In January 1999, the Company repurchased a portion of the stock of the C-TEC Holding Company held by David C. McCourt, a director of the Company, for a total purchase price of approximately $5.6 million. Concurrently with this repurchase, a portion of the Company's interest in the C-TEC Holding Company was redeemed so that Mr. McCourt's percentage ownership of the outstanding C- TEC Holding Company common stock remains at 10%. The C-TEC Holding Company is Level 3's subsidiary, which holds Level 3's interests in both RCN and Commonwealth Telephone.

On September 30, 1999, a subsidiary of the Company entered into an agreement to purchase a 15% interest in a Falcon 900 aircraft from Elk Mountain Ventures, Inc., a company owned by Walter Scott, Jr., the Company's Chairman. The purchase price paid for the interest in the aircraft was $2.7 million.

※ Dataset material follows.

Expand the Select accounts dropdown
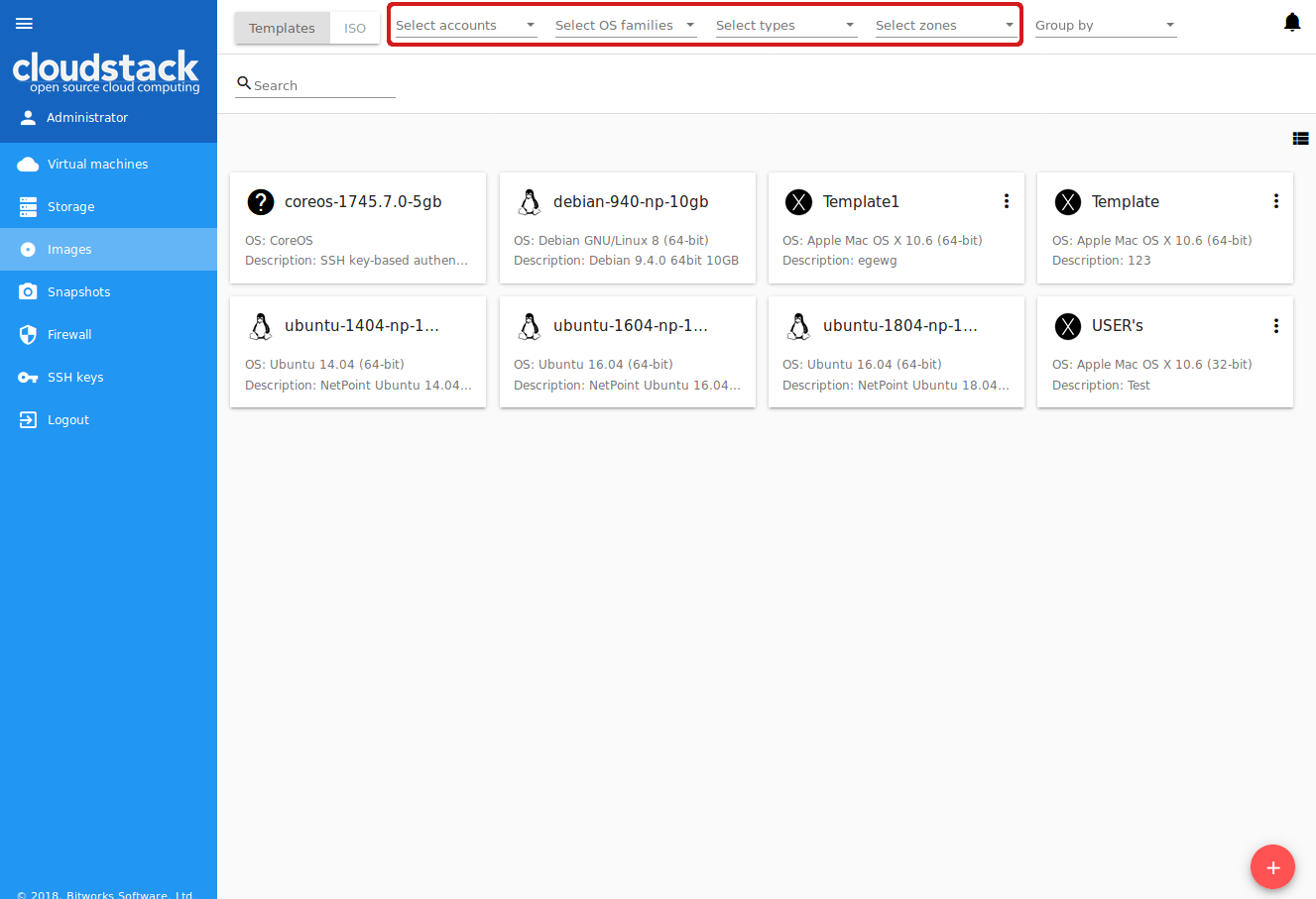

On July 1, 1998, the Company issued 187,706 shares of its common stock to Mr. Colin V.K. Williams, an Executive Vice President of the Company, in connection with the Company's acquisition of UltraLine (Bermuda) Limited, a company owned by Mr. Williams. The value of the transaction, based upon the trading price of its common stock on that date, was approximately $5 million.

On June 18, 1998, Level 3 entered into a contract with Peter Kiewit Sons', Inc. ("PKS") for the construction of Level 3's nearly 16,000 mile North American intercity network. Construction of the North American intercity network is currently expected to cost an estimated $3 billion and be completed by the end of the year 2000. Level 3 has also entered into various other agreements with PKS including agreements for construction activities relating to its local networks, gateway facilities and headquarters facility in Broomfield, Colorado. For the year ended December 31, 1999, the Company incurred the following expenses under these agreements to PKS: $918 million relating to construction of intercity and local networks as well as gateway construction; $102 million for construction of the Company's headquarters facility; and $4 million for miscellaneous construction projects. PKS has the opportunity to earn a significant award fee with respect to the construction of the intercity network, the amount of which will be based on cost and speed of construction, quality, safety and program management. The award fee will be determined by Level 3's assessment of PKS' performance in each of these areas. In 1999, the Company accrued approximately $35 million toward the award fee, which is included in the $918 million indicated above.

Level 3 and a subsidiary of PKS are parties to various aircraft operating agreements pursuant to which the PKS subsidiary provides Level 3 with aircraft maintenance, operations, management and related services. During 1999, Level 3 made payments under these aircraft agreements aggregating approximately $1.7 million. These agreements have been terminated for periods subsequent to 1999.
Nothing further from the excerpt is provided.